What the task asks: Reproduce the data below, swapping each "This screenshot has" for "This image has" and changing nothing else.

Material for the task:
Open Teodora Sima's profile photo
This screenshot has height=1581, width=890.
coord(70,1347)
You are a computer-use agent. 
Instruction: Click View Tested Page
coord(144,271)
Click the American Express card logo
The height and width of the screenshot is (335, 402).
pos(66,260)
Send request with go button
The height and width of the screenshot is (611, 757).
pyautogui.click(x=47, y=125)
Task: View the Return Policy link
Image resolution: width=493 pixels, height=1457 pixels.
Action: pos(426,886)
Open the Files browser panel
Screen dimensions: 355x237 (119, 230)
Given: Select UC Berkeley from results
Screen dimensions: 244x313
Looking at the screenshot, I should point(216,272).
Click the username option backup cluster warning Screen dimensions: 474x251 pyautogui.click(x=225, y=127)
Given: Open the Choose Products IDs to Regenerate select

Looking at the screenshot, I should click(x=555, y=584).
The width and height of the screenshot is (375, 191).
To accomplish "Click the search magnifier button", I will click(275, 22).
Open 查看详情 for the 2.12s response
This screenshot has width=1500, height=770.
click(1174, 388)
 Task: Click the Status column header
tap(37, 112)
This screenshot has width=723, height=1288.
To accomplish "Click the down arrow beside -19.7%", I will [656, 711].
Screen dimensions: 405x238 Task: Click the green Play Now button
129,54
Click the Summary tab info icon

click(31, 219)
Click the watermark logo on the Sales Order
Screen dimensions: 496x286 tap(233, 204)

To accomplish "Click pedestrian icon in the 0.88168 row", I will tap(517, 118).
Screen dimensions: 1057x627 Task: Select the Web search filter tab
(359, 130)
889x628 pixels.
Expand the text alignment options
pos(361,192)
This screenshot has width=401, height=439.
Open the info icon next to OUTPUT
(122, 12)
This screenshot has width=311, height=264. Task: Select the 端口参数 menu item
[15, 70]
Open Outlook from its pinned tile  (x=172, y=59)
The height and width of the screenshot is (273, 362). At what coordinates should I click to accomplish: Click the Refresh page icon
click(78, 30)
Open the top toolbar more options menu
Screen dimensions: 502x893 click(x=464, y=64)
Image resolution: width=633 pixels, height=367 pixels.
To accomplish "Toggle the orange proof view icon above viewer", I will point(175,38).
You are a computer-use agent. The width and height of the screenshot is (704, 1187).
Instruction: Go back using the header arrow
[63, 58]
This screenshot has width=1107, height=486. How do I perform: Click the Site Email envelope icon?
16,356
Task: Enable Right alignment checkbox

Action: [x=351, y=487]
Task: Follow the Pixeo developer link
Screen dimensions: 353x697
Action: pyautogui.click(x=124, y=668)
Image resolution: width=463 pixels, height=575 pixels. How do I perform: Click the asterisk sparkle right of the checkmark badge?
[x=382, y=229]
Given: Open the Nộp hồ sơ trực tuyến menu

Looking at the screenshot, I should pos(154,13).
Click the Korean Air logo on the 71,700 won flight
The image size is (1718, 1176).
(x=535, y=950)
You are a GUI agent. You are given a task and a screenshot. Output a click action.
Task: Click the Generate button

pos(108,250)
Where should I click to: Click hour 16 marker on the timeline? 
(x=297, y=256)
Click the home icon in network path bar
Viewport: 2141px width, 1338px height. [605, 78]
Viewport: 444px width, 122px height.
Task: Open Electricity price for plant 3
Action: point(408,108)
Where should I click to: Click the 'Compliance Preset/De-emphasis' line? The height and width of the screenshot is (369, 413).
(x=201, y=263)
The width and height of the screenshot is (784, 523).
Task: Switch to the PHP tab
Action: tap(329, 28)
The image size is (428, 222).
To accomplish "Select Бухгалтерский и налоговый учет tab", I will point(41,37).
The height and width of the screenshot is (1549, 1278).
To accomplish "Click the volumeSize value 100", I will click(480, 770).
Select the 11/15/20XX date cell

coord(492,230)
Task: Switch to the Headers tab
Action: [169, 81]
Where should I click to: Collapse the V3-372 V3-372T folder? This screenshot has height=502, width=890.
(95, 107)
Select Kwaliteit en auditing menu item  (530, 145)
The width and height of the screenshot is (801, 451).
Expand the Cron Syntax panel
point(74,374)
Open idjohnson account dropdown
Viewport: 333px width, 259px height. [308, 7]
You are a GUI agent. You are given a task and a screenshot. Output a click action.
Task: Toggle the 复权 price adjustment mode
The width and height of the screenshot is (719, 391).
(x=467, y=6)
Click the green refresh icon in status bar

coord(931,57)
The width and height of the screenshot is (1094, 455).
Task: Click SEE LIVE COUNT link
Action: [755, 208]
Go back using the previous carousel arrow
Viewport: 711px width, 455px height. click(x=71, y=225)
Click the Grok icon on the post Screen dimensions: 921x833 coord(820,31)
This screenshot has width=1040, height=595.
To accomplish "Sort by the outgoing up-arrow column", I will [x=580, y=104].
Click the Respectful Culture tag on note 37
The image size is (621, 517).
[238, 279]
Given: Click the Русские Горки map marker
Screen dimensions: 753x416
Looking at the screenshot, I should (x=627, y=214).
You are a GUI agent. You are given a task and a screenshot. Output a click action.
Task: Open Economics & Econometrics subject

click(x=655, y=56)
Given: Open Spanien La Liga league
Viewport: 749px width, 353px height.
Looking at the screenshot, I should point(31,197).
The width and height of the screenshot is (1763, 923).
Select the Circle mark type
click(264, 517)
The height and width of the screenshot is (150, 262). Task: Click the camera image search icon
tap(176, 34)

Response to the exercise:
Open Teodora Sima's profile photo
This image has height=1581, width=890.
coord(70,1347)
You are a computer-use agent. 
Instruction: Click View Tested Page
coord(144,271)
Click the American Express card logo
The height and width of the screenshot is (335, 402).
pos(66,260)
Send request with go button
The height and width of the screenshot is (611, 757).
pyautogui.click(x=47, y=125)
Task: View the Return Policy link
Image resolution: width=493 pixels, height=1457 pixels.
Action: pos(426,886)
Open the Files browser panel
Screen dimensions: 355x237 (119, 230)
Given: Select UC Berkeley from results
Screen dimensions: 244x313
Looking at the screenshot, I should point(216,272).
Click the username option backup cluster warning Screen dimensions: 474x251 pyautogui.click(x=225, y=127)
Given: Open the Choose Products IDs to Regenerate select

Looking at the screenshot, I should click(x=555, y=584).
The width and height of the screenshot is (375, 191).
To accomplish "Click the search magnifier button", I will click(275, 22).
Open 查看详情 for the 2.12s response
This image has width=1500, height=770.
click(1174, 388)
 Task: Click the Status column header
tap(37, 112)
This image has width=723, height=1288.
To accomplish "Click the down arrow beside -19.7%", I will [656, 711].
Screen dimensions: 405x238 Task: Click the green Play Now button
129,54
Click the Summary tab info icon

click(31, 219)
Click the watermark logo on the Sales Order
Screen dimensions: 496x286 tap(233, 204)

To accomplish "Click pedestrian icon in the 0.88168 row", I will tap(517, 118).
Screen dimensions: 1057x627 Task: Select the Web search filter tab
(359, 130)
889x628 pixels.
Expand the text alignment options
pos(361,192)
This image has width=401, height=439.
Open the info icon next to OUTPUT
(122, 12)
This image has width=311, height=264. Task: Select the 端口参数 menu item
[15, 70]
Open Outlook from its pinned tile  (x=172, y=59)
The height and width of the screenshot is (273, 362). At what coordinates should I click to accomplish: Click the Refresh page icon
click(78, 30)
Open the top toolbar more options menu
Screen dimensions: 502x893 click(x=464, y=64)
Image resolution: width=633 pixels, height=367 pixels.
To accomplish "Toggle the orange proof view icon above viewer", I will point(175,38).
You are a computer-use agent. The width and height of the screenshot is (704, 1187).
Instruction: Go back using the header arrow
[63, 58]
This image has width=1107, height=486. How do I perform: Click the Site Email envelope icon?
16,356
Task: Enable Right alignment checkbox

Action: [x=351, y=487]
Task: Follow the Pixeo developer link
Screen dimensions: 353x697
Action: pyautogui.click(x=124, y=668)
Image resolution: width=463 pixels, height=575 pixels. How do I perform: Click the asterisk sparkle right of the checkmark badge?
[x=382, y=229]
Given: Open the Nộp hồ sơ trực tuyến menu

Looking at the screenshot, I should pos(154,13).
Click the Korean Air logo on the 71,700 won flight
The image size is (1718, 1176).
(x=535, y=950)
You are a GUI agent. You are given a task and a screenshot. Output a click action.
Task: Click the Generate button

pos(108,250)
Where should I click to: Click hour 16 marker on the timeline? 
(x=297, y=256)
Click the home icon in network path bar
Viewport: 2141px width, 1338px height. [605, 78]
Viewport: 444px width, 122px height.
Task: Open Electricity price for plant 3
Action: point(408,108)
Where should I click to: Click the 'Compliance Preset/De-emphasis' line? The height and width of the screenshot is (369, 413).
(x=201, y=263)
The width and height of the screenshot is (784, 523).
Task: Switch to the PHP tab
Action: tap(329, 28)
The image size is (428, 222).
To accomplish "Select Бухгалтерский и налоговый учет tab", I will point(41,37).
The height and width of the screenshot is (1549, 1278).
To accomplish "Click the volumeSize value 100", I will click(480, 770).
Select the 11/15/20XX date cell

coord(492,230)
Task: Switch to the Headers tab
Action: [169, 81]
Where should I click to: Collapse the V3-372 V3-372T folder? This image has height=502, width=890.
(95, 107)
Select Kwaliteit en auditing menu item  (530, 145)
The width and height of the screenshot is (801, 451).
Expand the Cron Syntax panel
point(74,374)
Open idjohnson account dropdown
Viewport: 333px width, 259px height. [308, 7]
You are a GUI agent. You are given a task and a screenshot. Output a click action.
Task: Toggle the 复权 price adjustment mode
The width and height of the screenshot is (719, 391).
(x=467, y=6)
Click the green refresh icon in status bar

coord(931,57)
The width and height of the screenshot is (1094, 455).
Task: Click SEE LIVE COUNT link
Action: [755, 208]
Go back using the previous carousel arrow
Viewport: 711px width, 455px height. click(x=71, y=225)
Click the Grok icon on the post Screen dimensions: 921x833 coord(820,31)
This image has width=1040, height=595.
To accomplish "Sort by the outgoing up-arrow column", I will [x=580, y=104].
Click the Respectful Culture tag on note 37
The image size is (621, 517).
[238, 279]
Given: Click the Русские Горки map marker
Screen dimensions: 753x416
Looking at the screenshot, I should (x=627, y=214).
You are a GUI agent. You are given a task and a screenshot. Output a click action.
Task: Open Economics & Econometrics subject

click(x=655, y=56)
Given: Open Spanien La Liga league
Viewport: 749px width, 353px height.
Looking at the screenshot, I should point(31,197).
The width and height of the screenshot is (1763, 923).
Select the Circle mark type
click(264, 517)
The height and width of the screenshot is (150, 262). Task: Click the camera image search icon
tap(176, 34)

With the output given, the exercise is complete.